Since ICA is a relatively new technique, there were only a few times it had been applied and interpreted on neural signals before this study. ICA takes simultaneous recordings from many sensors dispersed in different locations, and decomposes the recordings into signals produced by separate populations.
Munro Krull gives an analogy for how this works: “Imagine multiple microphones arranged in a room across a chorus of singers. ICA takes the recordings from all the microphones and decomposes them to give what each choral section is singing separately.”
She says this is a new method of analyzing brain waves and reveals two different modes of operation during slow-wave sleep. The study produced implications for how we understand sleep stages and what exactly the brain does during sleep stages. “In particular, non-REM sleep was previously thought to be relatively uniform, but our analysis reveals two distinct modes of operation within non-REM sleep,“ she says.
She said the theta oscillations they found previously had been associated with emotional processing, while the larger amplitude oscillations they saw when there were no underlying theta oscillations are known to occur earlier in sleep.
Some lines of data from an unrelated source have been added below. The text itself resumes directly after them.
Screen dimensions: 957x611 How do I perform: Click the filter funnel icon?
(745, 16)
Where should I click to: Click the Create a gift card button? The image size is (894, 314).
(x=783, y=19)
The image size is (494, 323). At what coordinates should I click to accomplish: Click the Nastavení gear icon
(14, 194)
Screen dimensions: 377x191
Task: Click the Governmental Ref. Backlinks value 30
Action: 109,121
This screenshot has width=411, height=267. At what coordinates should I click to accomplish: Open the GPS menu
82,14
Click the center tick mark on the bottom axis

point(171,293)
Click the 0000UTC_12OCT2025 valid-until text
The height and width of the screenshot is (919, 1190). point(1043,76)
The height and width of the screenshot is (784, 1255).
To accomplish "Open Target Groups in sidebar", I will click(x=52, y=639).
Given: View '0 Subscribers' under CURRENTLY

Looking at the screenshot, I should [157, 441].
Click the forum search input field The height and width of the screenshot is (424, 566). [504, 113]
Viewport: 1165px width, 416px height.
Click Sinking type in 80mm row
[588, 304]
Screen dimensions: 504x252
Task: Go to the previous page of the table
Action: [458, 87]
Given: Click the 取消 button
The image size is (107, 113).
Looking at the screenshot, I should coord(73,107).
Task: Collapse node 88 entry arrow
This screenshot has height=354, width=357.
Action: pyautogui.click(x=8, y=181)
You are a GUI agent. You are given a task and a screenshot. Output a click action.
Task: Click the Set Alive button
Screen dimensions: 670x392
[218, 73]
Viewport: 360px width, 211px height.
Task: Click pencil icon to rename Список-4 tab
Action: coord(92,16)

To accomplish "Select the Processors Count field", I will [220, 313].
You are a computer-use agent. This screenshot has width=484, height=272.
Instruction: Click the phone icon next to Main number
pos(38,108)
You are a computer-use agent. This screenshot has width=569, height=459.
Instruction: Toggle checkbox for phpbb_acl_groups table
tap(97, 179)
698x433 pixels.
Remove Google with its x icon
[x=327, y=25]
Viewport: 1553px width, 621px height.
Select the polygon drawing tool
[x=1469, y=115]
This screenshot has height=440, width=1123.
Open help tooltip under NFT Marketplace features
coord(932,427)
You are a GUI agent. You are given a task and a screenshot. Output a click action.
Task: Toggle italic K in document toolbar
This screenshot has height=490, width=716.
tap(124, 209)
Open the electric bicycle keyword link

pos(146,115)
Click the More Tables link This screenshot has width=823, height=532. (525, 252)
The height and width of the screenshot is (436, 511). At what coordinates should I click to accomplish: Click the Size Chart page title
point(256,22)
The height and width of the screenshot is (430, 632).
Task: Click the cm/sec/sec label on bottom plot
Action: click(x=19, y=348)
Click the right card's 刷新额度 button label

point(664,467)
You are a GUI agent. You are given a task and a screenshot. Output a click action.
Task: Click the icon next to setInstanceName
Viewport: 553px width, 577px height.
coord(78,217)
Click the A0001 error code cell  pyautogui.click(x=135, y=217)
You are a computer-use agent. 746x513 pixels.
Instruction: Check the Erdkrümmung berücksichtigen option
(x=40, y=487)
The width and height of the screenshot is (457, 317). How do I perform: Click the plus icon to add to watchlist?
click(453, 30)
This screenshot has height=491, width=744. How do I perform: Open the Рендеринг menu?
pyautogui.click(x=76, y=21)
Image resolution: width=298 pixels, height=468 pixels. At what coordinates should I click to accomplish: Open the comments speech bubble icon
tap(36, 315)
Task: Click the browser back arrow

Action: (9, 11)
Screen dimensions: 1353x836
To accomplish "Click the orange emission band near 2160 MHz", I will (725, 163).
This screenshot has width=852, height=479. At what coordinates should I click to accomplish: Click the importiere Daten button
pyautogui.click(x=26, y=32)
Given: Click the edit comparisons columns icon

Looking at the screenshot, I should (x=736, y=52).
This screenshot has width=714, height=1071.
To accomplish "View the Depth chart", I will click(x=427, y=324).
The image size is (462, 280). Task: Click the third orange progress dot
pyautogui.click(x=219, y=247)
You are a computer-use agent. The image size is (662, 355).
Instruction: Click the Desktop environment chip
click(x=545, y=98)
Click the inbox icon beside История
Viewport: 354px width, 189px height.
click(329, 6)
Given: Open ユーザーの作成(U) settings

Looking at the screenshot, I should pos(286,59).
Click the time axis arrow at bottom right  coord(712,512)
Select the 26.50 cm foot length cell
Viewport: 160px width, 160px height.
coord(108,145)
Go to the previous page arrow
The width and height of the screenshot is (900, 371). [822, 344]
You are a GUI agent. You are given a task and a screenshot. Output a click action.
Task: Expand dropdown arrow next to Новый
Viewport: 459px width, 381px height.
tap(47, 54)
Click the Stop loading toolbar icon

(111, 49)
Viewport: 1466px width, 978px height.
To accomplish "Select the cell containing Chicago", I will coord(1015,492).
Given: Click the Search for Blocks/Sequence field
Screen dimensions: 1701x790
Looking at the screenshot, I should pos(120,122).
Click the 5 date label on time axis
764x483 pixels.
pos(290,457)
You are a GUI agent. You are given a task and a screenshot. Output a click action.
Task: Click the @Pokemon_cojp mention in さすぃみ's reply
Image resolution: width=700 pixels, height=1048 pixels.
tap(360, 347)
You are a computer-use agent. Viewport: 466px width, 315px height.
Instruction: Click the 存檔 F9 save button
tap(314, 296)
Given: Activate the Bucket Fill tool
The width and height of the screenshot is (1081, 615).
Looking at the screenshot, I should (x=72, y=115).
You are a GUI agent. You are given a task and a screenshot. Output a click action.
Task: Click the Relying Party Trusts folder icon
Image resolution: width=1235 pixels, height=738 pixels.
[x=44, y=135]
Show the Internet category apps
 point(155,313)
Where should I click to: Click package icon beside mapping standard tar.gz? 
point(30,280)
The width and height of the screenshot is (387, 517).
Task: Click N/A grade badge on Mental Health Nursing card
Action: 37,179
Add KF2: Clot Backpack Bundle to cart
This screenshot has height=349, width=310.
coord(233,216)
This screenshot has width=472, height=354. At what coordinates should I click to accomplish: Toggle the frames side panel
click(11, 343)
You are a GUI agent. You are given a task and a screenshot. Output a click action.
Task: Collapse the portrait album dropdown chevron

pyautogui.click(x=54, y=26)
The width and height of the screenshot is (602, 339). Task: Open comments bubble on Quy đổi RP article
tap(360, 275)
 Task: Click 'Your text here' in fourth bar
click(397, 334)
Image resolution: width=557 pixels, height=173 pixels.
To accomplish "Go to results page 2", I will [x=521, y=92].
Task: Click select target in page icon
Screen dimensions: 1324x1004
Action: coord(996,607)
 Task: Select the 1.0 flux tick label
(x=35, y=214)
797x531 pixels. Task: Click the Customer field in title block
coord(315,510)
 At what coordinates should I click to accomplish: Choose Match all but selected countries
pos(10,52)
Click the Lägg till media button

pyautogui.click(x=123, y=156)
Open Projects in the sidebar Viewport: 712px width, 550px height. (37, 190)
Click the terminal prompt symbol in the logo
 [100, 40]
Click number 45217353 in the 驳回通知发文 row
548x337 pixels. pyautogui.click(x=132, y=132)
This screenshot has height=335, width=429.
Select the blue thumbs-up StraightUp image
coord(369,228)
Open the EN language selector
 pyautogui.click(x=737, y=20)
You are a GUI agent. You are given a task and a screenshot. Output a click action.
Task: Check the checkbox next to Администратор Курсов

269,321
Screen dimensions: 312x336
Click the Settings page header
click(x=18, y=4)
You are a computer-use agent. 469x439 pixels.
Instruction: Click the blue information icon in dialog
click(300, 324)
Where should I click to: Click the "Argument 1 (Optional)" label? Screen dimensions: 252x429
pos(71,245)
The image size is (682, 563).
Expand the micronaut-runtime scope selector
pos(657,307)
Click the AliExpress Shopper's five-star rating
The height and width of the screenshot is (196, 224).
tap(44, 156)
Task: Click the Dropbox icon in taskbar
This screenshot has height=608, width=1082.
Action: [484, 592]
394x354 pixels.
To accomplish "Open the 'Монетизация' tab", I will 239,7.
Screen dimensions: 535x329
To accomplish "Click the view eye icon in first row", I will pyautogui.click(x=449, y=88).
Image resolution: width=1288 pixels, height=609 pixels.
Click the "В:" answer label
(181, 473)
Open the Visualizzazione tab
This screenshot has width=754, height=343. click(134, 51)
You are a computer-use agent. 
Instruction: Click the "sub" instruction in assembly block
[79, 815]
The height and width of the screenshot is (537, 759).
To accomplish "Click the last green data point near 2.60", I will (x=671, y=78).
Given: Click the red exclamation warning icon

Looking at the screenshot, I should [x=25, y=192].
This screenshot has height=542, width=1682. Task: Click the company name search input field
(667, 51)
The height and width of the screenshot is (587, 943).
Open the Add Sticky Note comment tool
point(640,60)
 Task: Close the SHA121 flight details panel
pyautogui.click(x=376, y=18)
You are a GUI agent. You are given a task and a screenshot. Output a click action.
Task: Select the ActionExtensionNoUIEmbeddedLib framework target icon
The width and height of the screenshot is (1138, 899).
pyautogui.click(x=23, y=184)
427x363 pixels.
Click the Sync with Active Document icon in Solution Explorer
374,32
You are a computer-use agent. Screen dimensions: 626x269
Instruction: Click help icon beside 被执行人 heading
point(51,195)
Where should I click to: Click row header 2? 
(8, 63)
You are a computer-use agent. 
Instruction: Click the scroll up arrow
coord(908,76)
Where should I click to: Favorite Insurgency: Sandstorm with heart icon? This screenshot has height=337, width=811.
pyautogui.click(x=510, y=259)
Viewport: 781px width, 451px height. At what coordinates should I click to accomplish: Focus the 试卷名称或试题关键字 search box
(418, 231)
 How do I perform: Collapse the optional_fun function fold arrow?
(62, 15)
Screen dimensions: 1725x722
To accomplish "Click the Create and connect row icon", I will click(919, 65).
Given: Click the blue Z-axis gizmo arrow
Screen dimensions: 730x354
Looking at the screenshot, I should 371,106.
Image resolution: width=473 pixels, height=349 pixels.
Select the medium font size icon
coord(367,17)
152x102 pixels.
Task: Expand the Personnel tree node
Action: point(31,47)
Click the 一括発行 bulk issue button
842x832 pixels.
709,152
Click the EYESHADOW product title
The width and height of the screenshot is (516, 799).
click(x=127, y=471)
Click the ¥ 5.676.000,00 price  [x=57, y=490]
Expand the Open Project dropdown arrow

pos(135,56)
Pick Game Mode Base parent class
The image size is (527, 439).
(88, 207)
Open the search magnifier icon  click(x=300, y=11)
“The larger amplitude non-REM oscillations may be linked to restorative processes in the brain, such as restoring chemical balances and repair,” Munro Krull says. “So, we hypothesize that earlier non-REM sleep serves as a restorative process, while later non-REM sleep serves as emotional processing. There are implications for work-life balance and the amount of sleep you get, the quality of sleep, and possibly post-traumatic stress.
“On top of that, this study shows that you can get consistent results when you apply ICA to real data and that those results can reliably tell you more information on what is going on in the brain.”